While in secondary, CBP officers discovered hidden packages within the quarter panels of the Ford. CBP officers removed a total of 33 packages from the vehicle with a combined total weight of 30.36 kilograms (66.79 pounds) of alleged marijuana. The alleged marijuana from this seizure has an estimated street value of approximately $66,790.
On Saturday, a second seizure occurred when a CBP officer, again at the Brownsville and Matamoros International Bridge, came in contact with a green 1995 Nissan Sentra. A primary CBP officer's inspection resulted in the Nissan and its driver, a man identified as a 32-year-old Mexican citizen who resides in Matamoros, Tamaulipas, Mexico being referred for a secondary examination.

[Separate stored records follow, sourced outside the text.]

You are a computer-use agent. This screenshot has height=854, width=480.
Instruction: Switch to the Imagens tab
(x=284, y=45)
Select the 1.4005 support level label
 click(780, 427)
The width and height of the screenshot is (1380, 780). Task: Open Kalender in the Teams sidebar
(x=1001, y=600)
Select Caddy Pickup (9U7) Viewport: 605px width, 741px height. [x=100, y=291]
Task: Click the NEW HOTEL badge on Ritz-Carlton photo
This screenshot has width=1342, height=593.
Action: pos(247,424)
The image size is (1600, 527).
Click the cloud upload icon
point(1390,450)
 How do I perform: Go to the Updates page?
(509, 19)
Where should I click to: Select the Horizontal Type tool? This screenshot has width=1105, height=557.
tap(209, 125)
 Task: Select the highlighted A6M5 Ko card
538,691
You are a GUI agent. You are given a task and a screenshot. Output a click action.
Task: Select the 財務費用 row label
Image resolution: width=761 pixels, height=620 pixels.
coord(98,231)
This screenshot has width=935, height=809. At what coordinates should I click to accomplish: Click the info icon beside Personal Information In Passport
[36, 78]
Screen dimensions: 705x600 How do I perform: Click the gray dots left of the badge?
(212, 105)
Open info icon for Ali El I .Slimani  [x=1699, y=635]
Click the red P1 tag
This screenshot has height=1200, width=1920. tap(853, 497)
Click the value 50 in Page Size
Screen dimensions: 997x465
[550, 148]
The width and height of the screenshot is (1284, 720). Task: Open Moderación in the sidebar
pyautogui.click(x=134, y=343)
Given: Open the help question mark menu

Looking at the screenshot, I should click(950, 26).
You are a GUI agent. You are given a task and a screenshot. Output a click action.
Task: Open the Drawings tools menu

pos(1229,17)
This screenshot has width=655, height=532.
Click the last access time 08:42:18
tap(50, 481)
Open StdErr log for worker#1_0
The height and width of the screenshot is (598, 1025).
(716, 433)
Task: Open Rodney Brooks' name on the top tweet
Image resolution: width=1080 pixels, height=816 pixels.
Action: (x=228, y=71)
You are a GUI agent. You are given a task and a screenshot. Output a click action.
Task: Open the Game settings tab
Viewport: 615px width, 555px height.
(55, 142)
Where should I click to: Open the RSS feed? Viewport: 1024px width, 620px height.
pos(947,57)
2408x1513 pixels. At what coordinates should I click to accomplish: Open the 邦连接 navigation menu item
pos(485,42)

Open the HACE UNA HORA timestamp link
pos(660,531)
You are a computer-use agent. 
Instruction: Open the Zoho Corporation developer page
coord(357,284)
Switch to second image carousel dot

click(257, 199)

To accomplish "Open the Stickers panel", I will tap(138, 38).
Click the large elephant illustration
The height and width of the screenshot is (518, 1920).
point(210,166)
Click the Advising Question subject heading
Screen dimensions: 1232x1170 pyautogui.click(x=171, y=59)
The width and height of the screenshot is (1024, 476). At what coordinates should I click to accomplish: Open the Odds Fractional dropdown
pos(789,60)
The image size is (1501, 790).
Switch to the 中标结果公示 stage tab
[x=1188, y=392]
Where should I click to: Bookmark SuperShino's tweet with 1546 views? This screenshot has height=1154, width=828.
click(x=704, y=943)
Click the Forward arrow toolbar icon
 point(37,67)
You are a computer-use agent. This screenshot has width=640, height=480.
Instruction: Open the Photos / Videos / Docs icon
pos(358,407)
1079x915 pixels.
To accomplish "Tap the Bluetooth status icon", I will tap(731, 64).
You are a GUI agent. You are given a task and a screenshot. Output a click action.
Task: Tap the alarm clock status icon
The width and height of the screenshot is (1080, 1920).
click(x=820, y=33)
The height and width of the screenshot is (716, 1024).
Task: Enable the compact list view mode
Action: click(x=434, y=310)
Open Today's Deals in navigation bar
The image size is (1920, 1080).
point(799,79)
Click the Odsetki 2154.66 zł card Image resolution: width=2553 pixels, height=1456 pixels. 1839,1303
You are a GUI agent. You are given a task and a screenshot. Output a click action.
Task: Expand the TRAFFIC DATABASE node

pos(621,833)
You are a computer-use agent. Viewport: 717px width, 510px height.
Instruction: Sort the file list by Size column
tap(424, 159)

At CBP secondary, officers discovered hidden packages within compartments located on the driver and passenger sides of the vehicle. CBP officers removed a total of 12 packages of alleged cocaine that were hidden within the vehicle with a total combined weight of 13.10 kilograms (28.82 pounds) of alleged cocaine. The alleged cocaine from this seizure has an estimated street value of approximately $922,240.
In both cases CBP officers seized the narcotics and the vehicles and turned the drivers over to U.S. Immigration and Customs Enforcement-Homeland Security Investigations special agents for further investigation.
"Brownsville's CBP officers stopped these two loads of dangerous narcotics from entering the country and arrested both drivers. I commend our team for their tireless commitment to the safety of our borders," said Michael Freeman, CBP port director for the Brownsville port of entry.
U.S. Customs and Border Protection is the unified border agency within the Department of Homeland Security charged with the management, control and protection of our nation's borders at and between the official ports of entry. CBP is charged with keeping terrorists and terrorist weapons out of the country while enforcing hundreds of U.S. laws.